13 Ways to Tell Your Team Is Throwing the Big Game
Professional sports can be a lucrative career, but for some, fame, prestige and an unending supply of money aren’t enough for them. But enough about Roger Clemens.
Everyone from high-priced gamblers to lowly bookies are constantly throwing money at players to get them to their bidding. Some of them must have been or (heaven forbid) could still be on the take. Here’s how to know if the team your rooting for are themselves rooting for the other team to win.
1. The pitcher secretly switches the baseball with a big red kickball.
2. The guy who made six beer and hot dog runs to and from his seat in the stands moved faster than the linebackers on the field.
3. Players don’t normally get taken out of the game for injuries they receive during the opening coin toss.
4. The quarterback looks just like the guy who put the cheese on your nachos.
5. Your star player has broken the record for the shortest hat trick in NHL history…in the other team’s goal.
6. The only doping the coach ordered for his linebackers were shots of sodium pentathol.
7. The defensive line has a secret bounty to take players out of the game by severely injuring them. Unfortunately, the bounties are against members of their own team.
8. Every player drives a gold plated Maserati and they don’t play for the New York Yankees.
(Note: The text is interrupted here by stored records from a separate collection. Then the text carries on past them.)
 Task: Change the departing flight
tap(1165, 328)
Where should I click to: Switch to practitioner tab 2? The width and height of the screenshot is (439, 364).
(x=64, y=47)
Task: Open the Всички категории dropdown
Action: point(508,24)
9. The outfielder missed an easy fly because he was in the midst of a particularly intense game of Angry Birds on his iPhone.
10. The team’s ethics coordinator is Pete Rose.
11. Your star player’s team lost the Super Bowl but he stills jumps in front of the camera and screams, “I’m going to Disney World!”
12. Your team is down by eight points in the fourth quarter, it’s third down and goal with two seconds left on the clock and they choose to kick a field goal.
13. Usually the team does their drunken celebrating AFTER winning the championship game.